No supermercado havia desfibrilhador, mas se “não estivéssemos lá não poderia ser usado”, reforçam.
Maria tem 28 anos e é enfermeira no serviço de ortopedia do Hospital de Santa Maria, em Lisboa; Cristiana tem 29 e trabalha no serviço de cirurgia cardíaca no Hospital de Santa Marta, também na capital. Este salvamento colocou-as outra vez em contacto, depois de terem feito o curso na mesma altura, embora em turmas diferentes, na Escola de Enfermagem da Cruz Vermelha. E a atitude que ambas tiveram explica porque escolheram enfermagem: “Não somos indiferentes a um apelo de outra pessoa. Afinal, cuidar do outro é o que escolhemos fazer e ao que estamos a dedicar as nossas vidas”, afirma Maria, que exerce a profissão desde o dia seguinte a ter recebido o diploma em 2018. Aliás, reforça, “acho que, tanto eu como a Cristiana, viemos para esta profissão precisamente para ajudar a resolver as necessidades dos outros. Aquilo que fizemos não foi uma obrigação por sermos enfermeiras, foi voluntário”. E reforça: “Nestas situações, vou sempre, mesmo que possa fazer pouco, mas nunca me tinha acontecido estar assim na rua e num supermercado.”

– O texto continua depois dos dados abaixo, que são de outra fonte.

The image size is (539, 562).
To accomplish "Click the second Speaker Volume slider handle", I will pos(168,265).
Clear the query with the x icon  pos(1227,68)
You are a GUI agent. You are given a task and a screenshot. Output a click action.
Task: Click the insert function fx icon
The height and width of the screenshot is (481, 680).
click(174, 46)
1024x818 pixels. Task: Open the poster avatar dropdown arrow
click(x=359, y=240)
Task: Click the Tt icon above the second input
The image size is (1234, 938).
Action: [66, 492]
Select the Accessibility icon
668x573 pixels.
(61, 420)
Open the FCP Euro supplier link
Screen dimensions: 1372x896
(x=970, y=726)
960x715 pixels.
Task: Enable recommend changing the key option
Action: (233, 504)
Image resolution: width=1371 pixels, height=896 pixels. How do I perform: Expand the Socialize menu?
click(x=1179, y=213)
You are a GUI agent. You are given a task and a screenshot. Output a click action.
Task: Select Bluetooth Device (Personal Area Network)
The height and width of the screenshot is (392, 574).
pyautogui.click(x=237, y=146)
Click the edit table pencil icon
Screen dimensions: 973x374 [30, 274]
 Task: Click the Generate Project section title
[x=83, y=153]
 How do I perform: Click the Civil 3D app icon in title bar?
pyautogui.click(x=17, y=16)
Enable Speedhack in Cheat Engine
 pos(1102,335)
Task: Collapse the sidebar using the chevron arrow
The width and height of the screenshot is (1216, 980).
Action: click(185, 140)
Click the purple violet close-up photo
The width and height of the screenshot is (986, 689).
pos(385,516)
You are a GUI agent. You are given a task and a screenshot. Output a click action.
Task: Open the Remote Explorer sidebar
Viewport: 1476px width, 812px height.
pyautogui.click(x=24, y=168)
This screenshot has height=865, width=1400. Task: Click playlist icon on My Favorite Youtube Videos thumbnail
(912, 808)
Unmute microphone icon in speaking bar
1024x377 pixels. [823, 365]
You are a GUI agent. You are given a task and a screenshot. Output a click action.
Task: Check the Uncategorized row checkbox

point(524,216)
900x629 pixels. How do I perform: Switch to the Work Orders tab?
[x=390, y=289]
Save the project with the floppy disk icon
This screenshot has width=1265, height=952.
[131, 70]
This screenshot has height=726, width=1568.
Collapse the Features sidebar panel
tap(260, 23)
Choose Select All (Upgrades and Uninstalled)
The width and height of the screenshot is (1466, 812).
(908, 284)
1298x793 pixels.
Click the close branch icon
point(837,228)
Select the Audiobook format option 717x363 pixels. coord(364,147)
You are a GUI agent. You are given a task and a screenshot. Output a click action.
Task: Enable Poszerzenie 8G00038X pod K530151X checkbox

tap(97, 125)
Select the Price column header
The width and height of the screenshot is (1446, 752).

Cristiana terminou o curso em plena pandemia e esteve um ano a fazer testes à covid-19, só depois foi para o hospital e para a cirurgia cardíaca. “Desde pequena que tenho uma certa paixão para cuidar dos outros. Tenho médicos na família e sabia que não era bem aquilo que queria fazer, mas quando descobri amigos da minha irmã mais velha que eram enfermeiros, e percebi o que faziam, soube também que era aquilo que queria fazer. Estar próxima dos doentes”.
Maria também descobriu cedo o que queria fazer, tendo encontrado “a forma de transpor para o lado profissional o que fazia na vida pessoal”. Gosto de lidar com pessoas e sentia que aquilo que pudesse fazer ou dar aos outros receberia de volta, mas quando falava em enfermagem perguntavam-me sempre porque não Medicina?”. A resposta era simples: “Cada área tem o seu papel, só que eu queria estar em permanência com o doente e a cuidar das suas necessidades”.